Ветер душ - страница 12
- Ожили ? - подтрунивает Володя.
Конечно ожили, не то что на высоте. На мох ногу не ставь. Зацеп подергай, а потом бери. Да, неприятственно, когда под тобой лишние семьдесят метров полета. А ветер шевелит вздыбленные волосенки.
- Шарики отвязывай! Приехали! - галдят старики.
Мой лично лопнул Юрка - брат Володи. Зато разрешили снять сбрую (так Квашнин обвязки называет). Полегчало. Особенно за чаем.
Но отдохнуть по-настоящему опять же не дали. Я последние чаинки сплевывал, когда мужички загоношились.
- С горки кататься будем, с горки, - и усмехаются не добро и загадочно.
Долго перлись по пыльной осыпи вверх и на противоположный склон. Правда, и по скале шли немного, но так - в связки не цеплялись. Полого. Наверху скала странная - в дырочку. Сама круглая и дырки такие же. Метров сорок - сорок пять высотой. На ее темечке глыба с дом - чудом каким-то прилепилась. Я лезть на макушку не захотел. Она над пропастью почти половиной тела нависла - того гляди, вальнется.
- Она не падала ? - спрашиваю у мужиков.
- Падала, - со вкусом и весомостью отвечает Горбунов, - три раза на место ставили.
Ну ржут хором. А что смеяться, когда из щели арматура, трубы торчат. Значит кто-то сдуру пробовал махину свалить. Но куда там - в ней тонн сто, не меньше.
Мужики трос натянули между двумя огромными скальными болдами. Вот тебе и горка. Под тобой метров пятнадцать не меньше. За трос карабином цепляешься - и поехали на салазках. Весь в веревках будто паук в паутинке. Страхуемся по полной программе. Но тетки орали как резаные. Я и не пикнул. Скатился целых два раза и кучку синяков заработал.
Тут ведь не рассчитаешь. Веревку то передадут, то зажмут лишнего. А карабин по тросу - сыр по маслу. Скорость в три секунды набираешь. Дух захватывает.

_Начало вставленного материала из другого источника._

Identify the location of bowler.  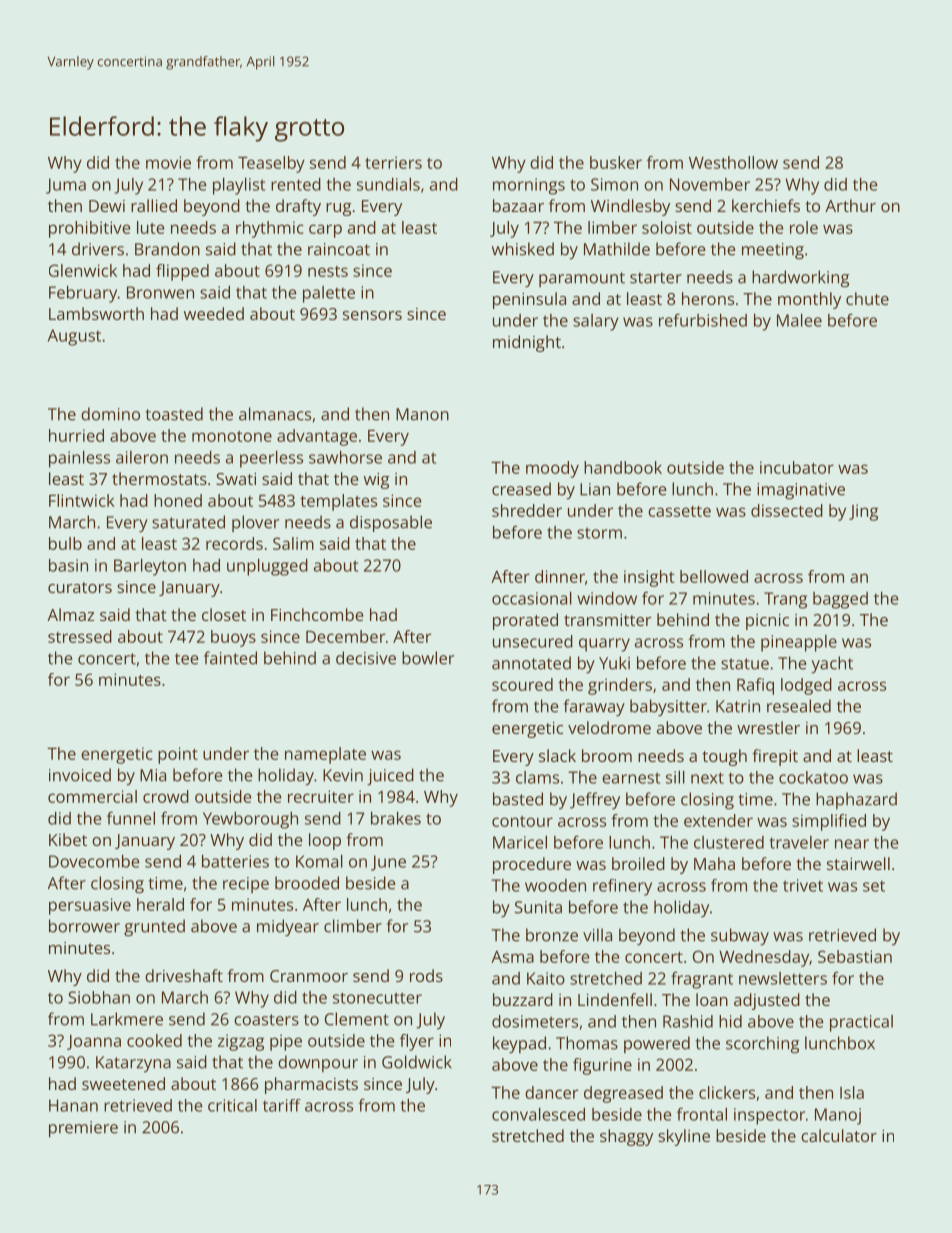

Поздно вечером, при свете костра нас принимали в скалолазы по-спартаковски. Вот это было зрелище. Нет, нас не мазали пастой и сажей. Нас не били калошами по бренному заду. Первый тест - на боязнь высоты. Мы, новички сидели в палатке и нас вызывали по одному.

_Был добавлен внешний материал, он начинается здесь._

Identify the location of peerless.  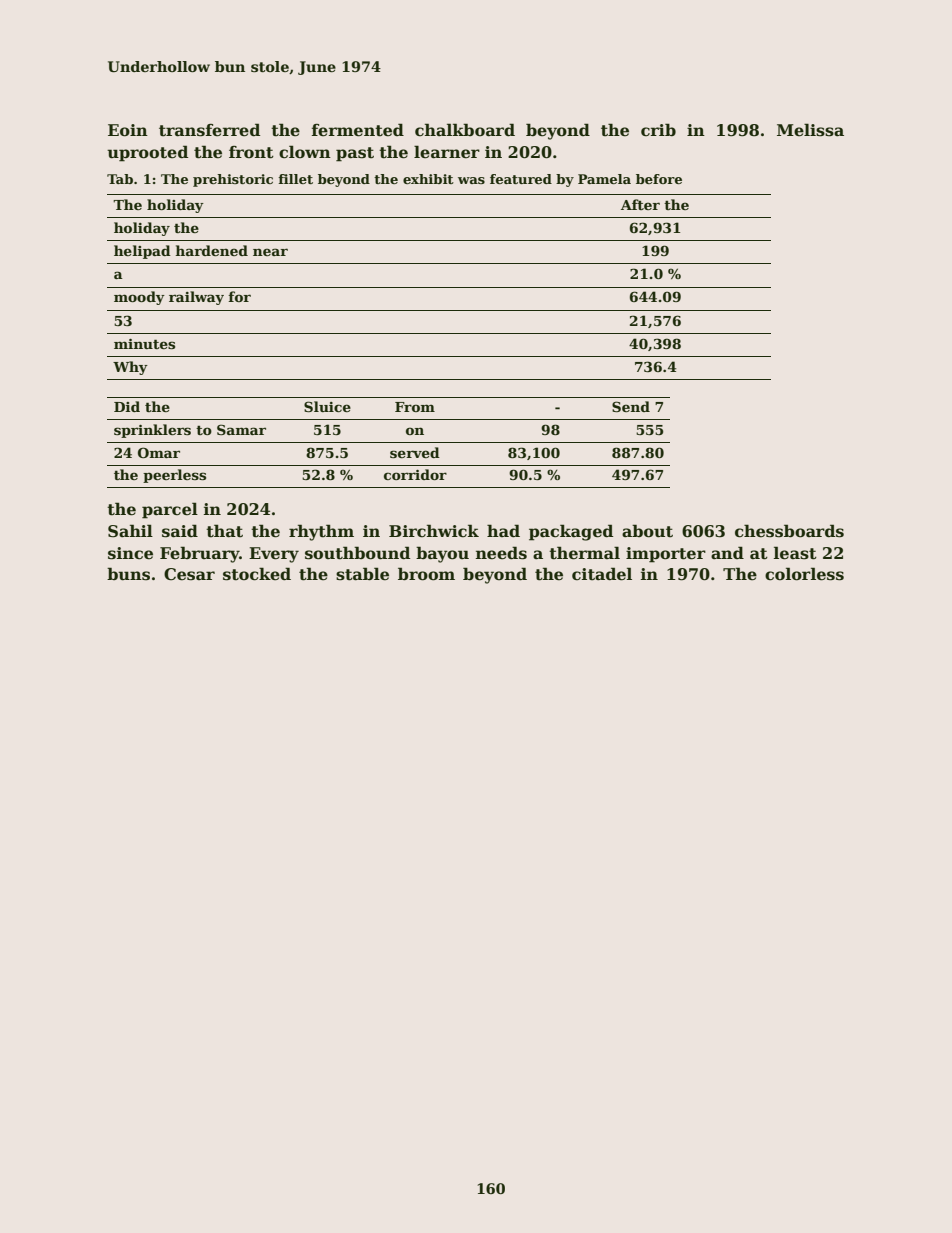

Я вышел вперед, чтобы не ждать. Предложили с завязанными глазами прыгнуть вниз с доски. Предупредили, что двое будут подымать ее над землей повыше, а я могу держаться за их головы.

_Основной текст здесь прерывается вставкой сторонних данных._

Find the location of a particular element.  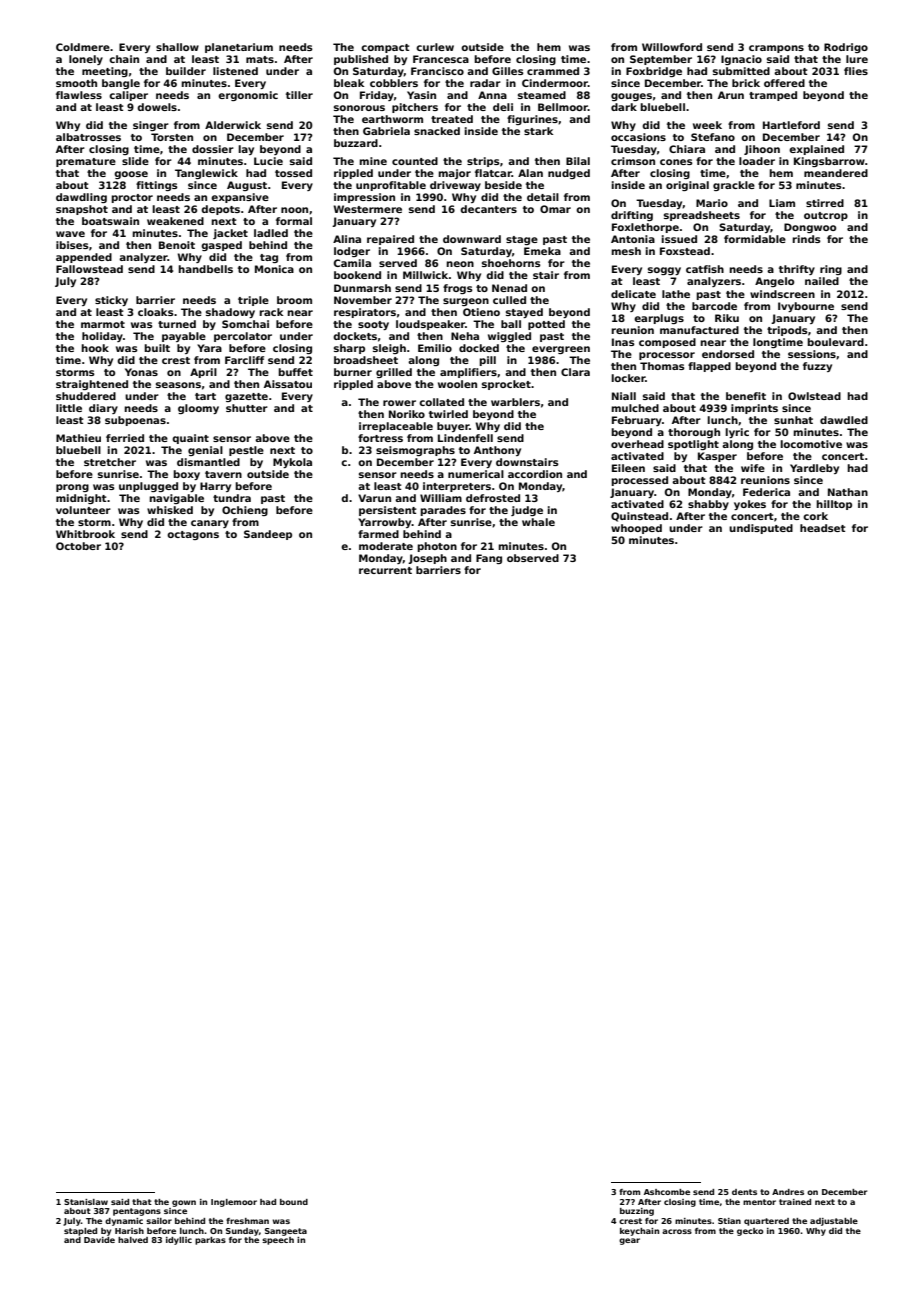

Willowford is located at coordinates (672, 47).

Из-под повязки ничего не видно. Как курица на хлипком насесте. Доску оторвали от земли, она заходила ходуном под моим весом. Я придерживался за макушки подымающих доску. Она медленно уходила вверх, а их головы вниз.
Вскоре я был вынужден присесть, чтобы не потерять дружеские опоры под руками. Вокруг кричали - прыгай, а я не решался. Я не видел землю из-за повязки и боялся подвернуть грешные ноги. Наконец смущение одолело страх, я переклонился... И сразу же ткнулся коленями и носом в заботливо расстеленный спальник.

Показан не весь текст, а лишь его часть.